Ей-богу, жизнь — это и есть самый лучший рай! Из побирушечьего блекотания Миньки я сделал два вывода. Во-первых, Абакумов считает, что существование доказанного заговора против Сталина и всего правительства выгодно не ему, а Крутованову и стоящему за ним Маленкову. Возникновение такого дела каким-то образом мешает ему и его шефу — Берии. Это надо взять как аксиому, не раздумывая о причинах данной ситуации, ибо у меня все равно нет надежных сведений из его уровня власти для сколько-нибудь серьезных выводов. Если выживу — то пойму, а нет — тогда и не имеет это никакого значения.

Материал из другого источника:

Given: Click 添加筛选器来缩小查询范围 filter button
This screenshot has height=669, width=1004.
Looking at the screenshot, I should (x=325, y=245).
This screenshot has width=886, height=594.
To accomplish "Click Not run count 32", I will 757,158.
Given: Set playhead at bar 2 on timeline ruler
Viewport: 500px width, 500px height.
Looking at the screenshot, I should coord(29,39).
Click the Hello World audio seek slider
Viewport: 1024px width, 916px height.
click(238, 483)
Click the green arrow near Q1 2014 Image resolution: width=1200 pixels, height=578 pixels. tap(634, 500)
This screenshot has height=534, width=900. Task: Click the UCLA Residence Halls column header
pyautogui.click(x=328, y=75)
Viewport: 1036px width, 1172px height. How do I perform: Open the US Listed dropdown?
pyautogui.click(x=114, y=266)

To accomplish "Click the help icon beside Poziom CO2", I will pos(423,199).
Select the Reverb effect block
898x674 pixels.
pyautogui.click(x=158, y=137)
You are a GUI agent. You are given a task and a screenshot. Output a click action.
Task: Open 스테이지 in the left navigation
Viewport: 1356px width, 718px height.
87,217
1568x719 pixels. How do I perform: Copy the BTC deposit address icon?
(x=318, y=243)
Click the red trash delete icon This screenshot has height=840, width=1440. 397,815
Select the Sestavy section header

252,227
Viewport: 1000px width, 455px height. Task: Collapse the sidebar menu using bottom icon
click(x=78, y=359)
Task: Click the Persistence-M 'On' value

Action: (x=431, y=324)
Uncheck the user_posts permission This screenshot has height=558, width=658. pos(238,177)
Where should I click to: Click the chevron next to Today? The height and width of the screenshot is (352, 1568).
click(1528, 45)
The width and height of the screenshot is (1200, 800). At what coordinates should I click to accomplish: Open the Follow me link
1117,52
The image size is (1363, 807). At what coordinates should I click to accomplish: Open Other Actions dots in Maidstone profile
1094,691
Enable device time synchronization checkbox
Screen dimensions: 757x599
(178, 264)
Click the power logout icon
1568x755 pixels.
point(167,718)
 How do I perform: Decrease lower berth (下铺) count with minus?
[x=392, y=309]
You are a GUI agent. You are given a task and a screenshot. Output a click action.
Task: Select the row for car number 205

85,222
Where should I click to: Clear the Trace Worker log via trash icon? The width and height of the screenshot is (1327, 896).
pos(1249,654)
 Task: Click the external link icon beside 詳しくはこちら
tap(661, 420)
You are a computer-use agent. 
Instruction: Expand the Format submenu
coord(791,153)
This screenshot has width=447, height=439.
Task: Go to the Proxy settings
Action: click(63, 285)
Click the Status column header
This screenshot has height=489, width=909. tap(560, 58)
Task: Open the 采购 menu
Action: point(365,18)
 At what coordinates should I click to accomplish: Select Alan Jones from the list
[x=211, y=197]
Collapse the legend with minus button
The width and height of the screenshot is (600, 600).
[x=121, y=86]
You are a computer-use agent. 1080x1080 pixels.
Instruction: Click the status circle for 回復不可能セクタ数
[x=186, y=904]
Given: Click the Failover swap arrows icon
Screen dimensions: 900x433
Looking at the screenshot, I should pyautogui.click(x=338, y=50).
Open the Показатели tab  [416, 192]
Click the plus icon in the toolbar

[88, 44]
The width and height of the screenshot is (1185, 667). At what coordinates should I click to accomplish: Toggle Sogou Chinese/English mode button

Второе. Коли Абакумов в присутствии такого дерьма, как Минька, ремизил и поносил Крутованова, значит, он уже списал дорогого нашего Сергея Павловича из списков действующих лиц и исполнителей. А ведь заключительный спектакль погребения Крутованова с участием генерала Мешика и моим должен состояться только предстоящей ночью, через двадцать часов, в кабинете Абакумова. Если Крутованов узнает, что ему уже скроены белые тапочки, он должен проявить сообразительности и прыти поболее моего идиотского кабана Миньки… Надо только, чтобы Абакумов не хватился меня еще несколько часов.